Tegen dit in conventie en in reconventie gewezen vonnis heeft Pavema hoger beroep ingesteld bij het Gerechtshof te 's-Gravenhage. [Eiser] heeft incidenteel hoger beroep ingesteld.
Bij tussenarrest van 26 januari 1999 heeft het Hof Pavema tot bewijslevering toegelaten. Na enquête en contra-enquête heeft het Hof bij tussenarrest van 27 februari 2001 alvorens verder te beslissen de zaak naar de rol verwezen teneinde Pavema in de gelegenheid te stellen zich nader uit te laten als onder 8.2 en 8.3 van dit arrest bedoeld.

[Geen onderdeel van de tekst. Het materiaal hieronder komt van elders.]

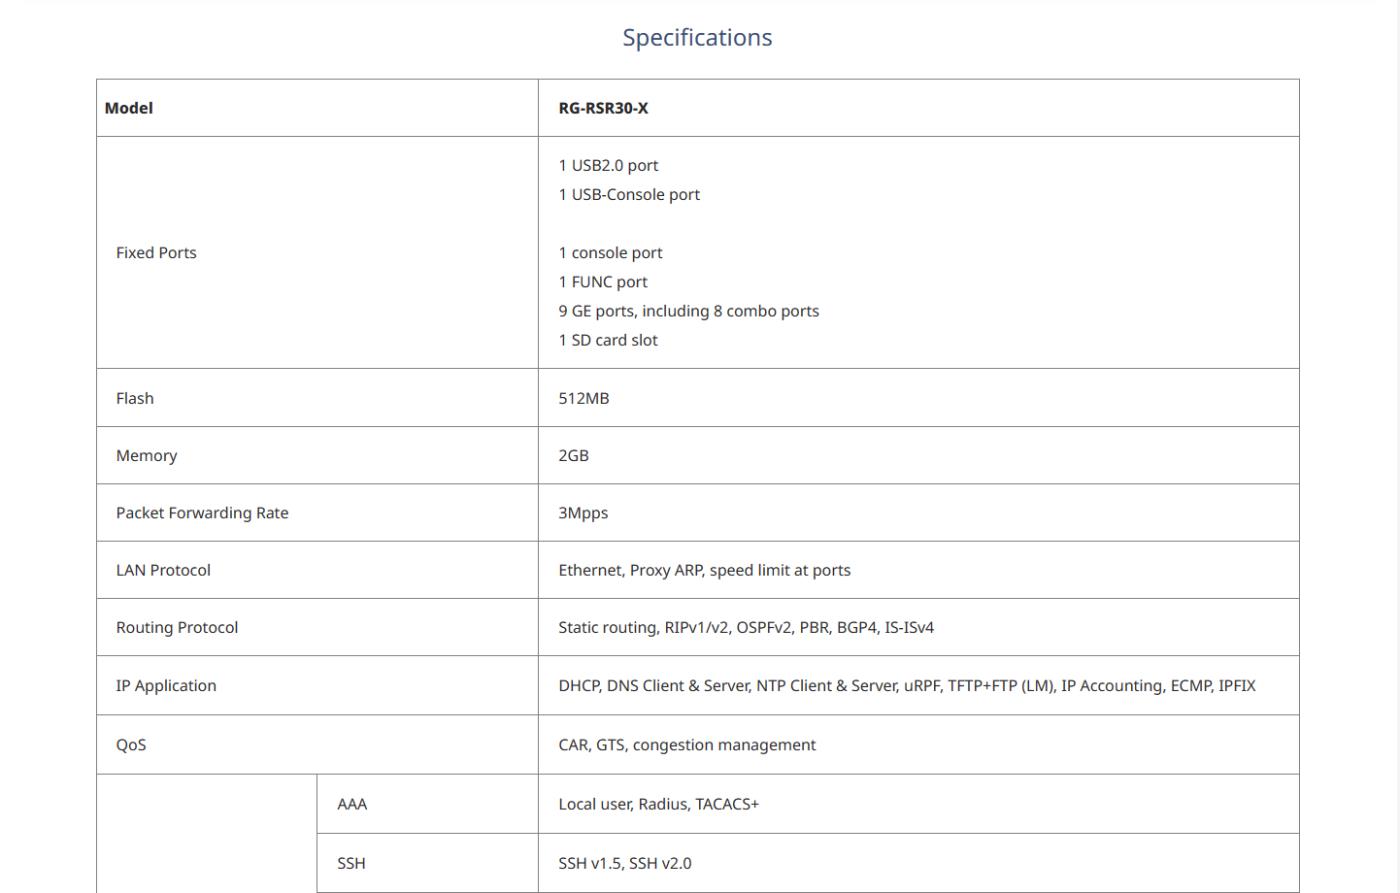1400x893 pixels.
Task: Click the LAN Protocol label
Action: [163, 570]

Beide tussenarresten van het Hof zijn aan dit arrest gehecht.
2. Het geding in cassatie
Tegen het tussenarrest van het Hof van 27 februari 2001 heeft [eiser] beroep in cassatie ingesteld. De cassatiedagvaarding is aan dit arrest gehecht en maakt daarvan deel uit.

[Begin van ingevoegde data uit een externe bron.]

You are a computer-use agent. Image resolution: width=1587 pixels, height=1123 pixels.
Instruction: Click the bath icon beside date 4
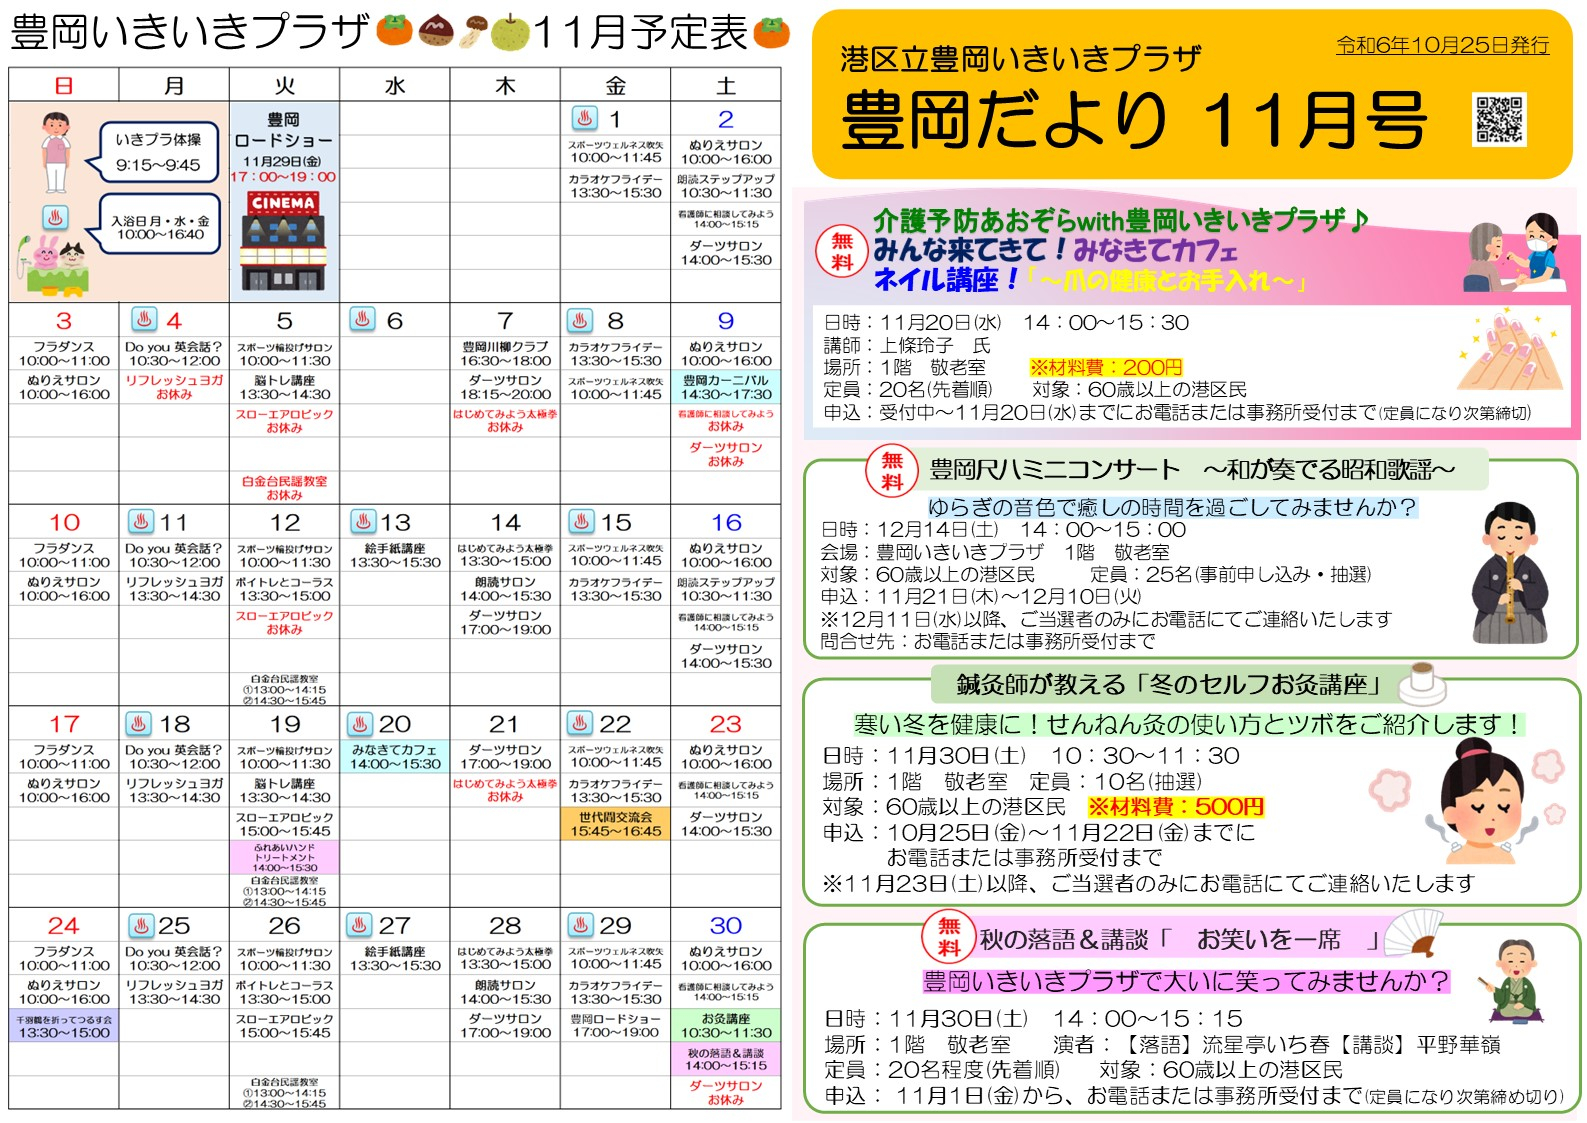tap(145, 320)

Pavema heeft geconcludeerd tot verwerping van het beroep.
De zaak is voor partijen toegelicht door hun advocaten.
De conclusie van de Advocaat-Generaal L. Strikwerda strekt tot vernietiging van het bestreden arrest van het Gerechtshof te 's-Gravenhage en tot verwijzing van het geding ter verdere behandeling en beslissing naar een ander Gerechtshof.
3. Beoordeling van het middel
3.1 Wat betreft de feiten en het verloop van de procedure verwijst de Hoge Raad naar de punten 2-12 van de conclusie van de Advocaat-Generaal en naar het hiervoor onder 1 overwogene.

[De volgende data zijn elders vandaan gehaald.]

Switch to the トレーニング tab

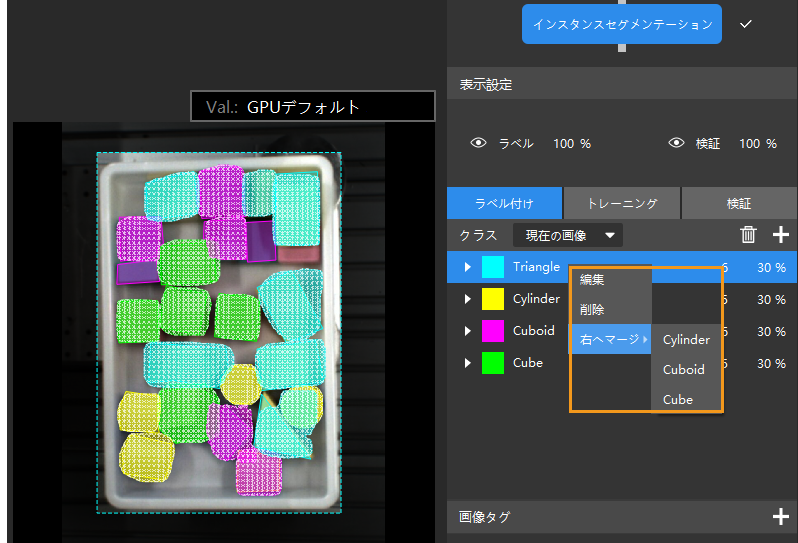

3.2 Het Hof heeft in zijn tussenarrest van 26 januari 1999 Pavema toegelaten tot het leveren van bewijs van haar stellingen als weergegeven in rov. 3.1 tot en met 3.5 van dat arrest. Hieraan gevolg gevend heeft Pavema vier getuigen doen horen en [eiser] één, nl. zichzelf.
In rov. 4 van het tussenarrest van 27 februari 2001 heeft het Hof onder meer overwogen dat het Hof overeenkomstig het bepaalde in art. 213 (oud) Rv. aan de verklaring van [eiser] slechts betekenis toekent voorzover deze strekt ter aanvulling van ander - onvolledig - bewijs.
Onderdeel 1 klaagt terecht dat het Hof, aldus oordelend, heeft blijk gegeven van een onjuiste rechtsopvatting. Het doen horen van [eiser] als getuige strekte immers blijkens 's Hofs arrest niet tot het leveren van bewijs van door [eiser] te bewijzen feiten, maar tot tegenbewijs tegen het door Pavema voorgebrachte bewijs en was derhalve slechts gericht op het ontzenuwen van dit bewijs. Art. 213 lid 1 (oud; thans: art. 164 lid 2) is derhalve op de verklaring van [eiser] niet van toepassing (HR 7 april 2000, nr. C98/230, NJ 2001, 32).
3.3 De overige onderdelen behoeven geen bespreking. De in die onderdelen aan de orde gestelde punten kunnen na verwijzing aan de orde komen.
4. Beslissing
De Hoge Raad:
vernietigt het arrest van het Gerechtshof te 's-Gravenhage van 27 februari 2001;
verwijst het geding naar het Gerechtshof te Amsterdam ter verdere behandeling en beslissing;
veroordeelt Pavema in de kosten van het geding in cassatie, tot op deze uitspraak aan de zijde van [eiser] begroot op € 967,67 aan verschotten en € 1.590,-- voor salaris.
Dit arrest is gewezen door de vice-president P. Neleman als voorzitter en de raadsheren A.E.M. van der Putt-Lauwers, H.A.M. Aaftink, O. de Savornin Lohman en A. Hammerstein, en in het openbaar uitgesproken door de raadsheer O. de Savornin Lohman op 17 januari 2003.